Effect of different transfusion regimens on craniofacial appearance and dentition in severe thalassemic children.

Thalassemia is a group of inherited diseases with a defect in the synthesis of hemoglobin. Severe thalassemic subjects suffer from craniofacial deformities and malocclusion due to bone marrow hyperplasia compensating for ineffective erythropoiesis. Blood transfusions are used to maintain life and reduce complications. The transfusions may have benefits in reducing craniofacial and dentition abnormalities. However, appropriate therapy is still controversial. This study evaluated the effect of different transfusion regimens on craniofacial appearance and dentition.
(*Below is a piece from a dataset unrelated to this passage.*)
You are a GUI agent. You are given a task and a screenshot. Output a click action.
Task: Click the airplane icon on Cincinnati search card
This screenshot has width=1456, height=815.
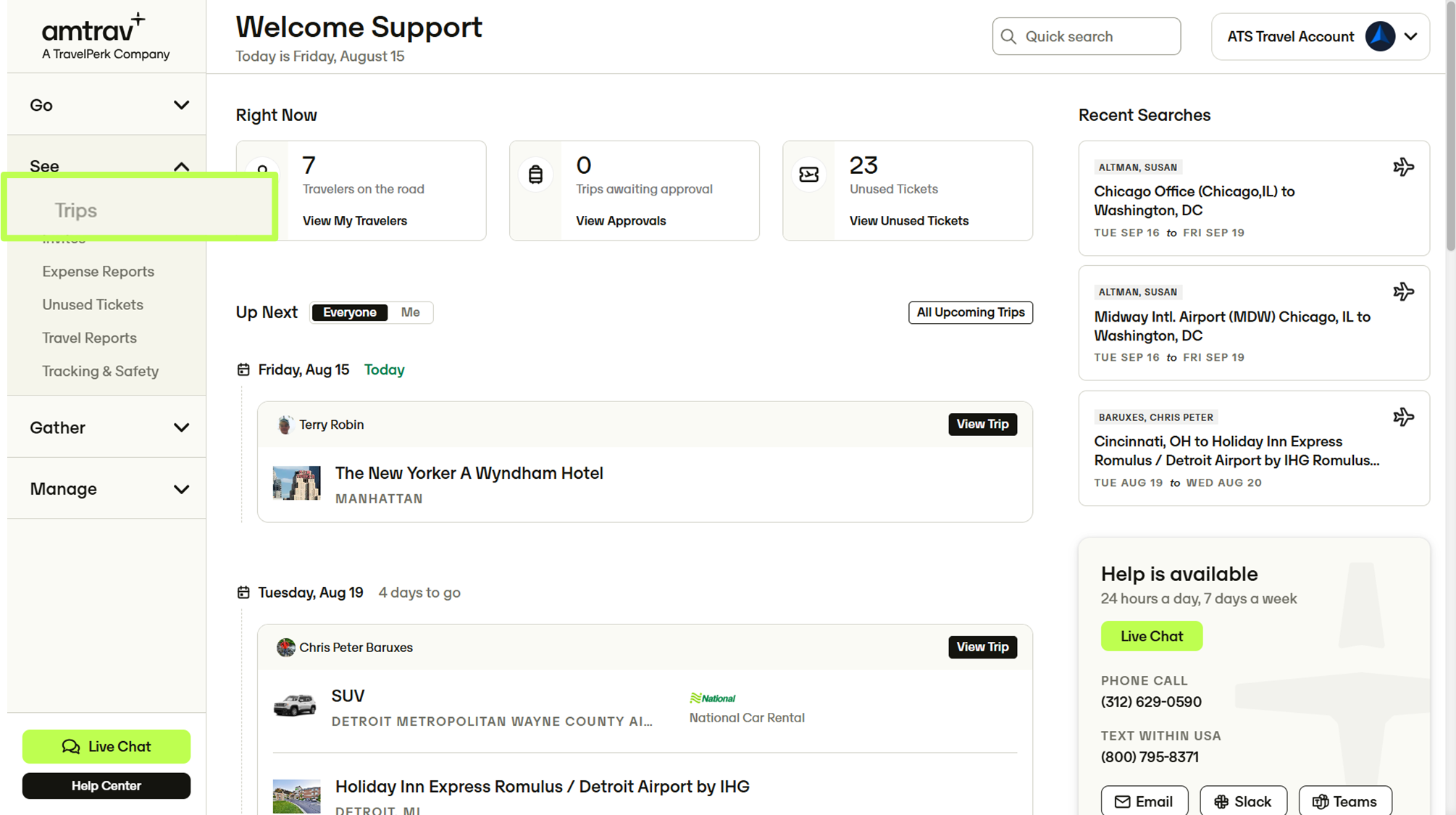click(x=1403, y=417)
Ninety-two severe thalassemic patients, aged 6 -13 years, were divided into 3 groups according to the frequency of transfusion: 1) high transfusion: more than 12 times/year. 2) low transfusion: 6-12 times/year. 3) occasional transfusion: less than 5 times/year. The appearance and dentition were evaluated and compared among groups. Most subjects in the high transfusion group had a normal appearance and a class I molar and incisor relationship with normal overjet and overbite. More than half of subjects in the low and occasional groups showed craniofacial abnormalities and malocclusion, particular in the occasional group. Frequency of transfusion has an effect on craniofacial appearance and dental occlusion; only high frequent transfusions were effective in preventing craniofacial and dental defects.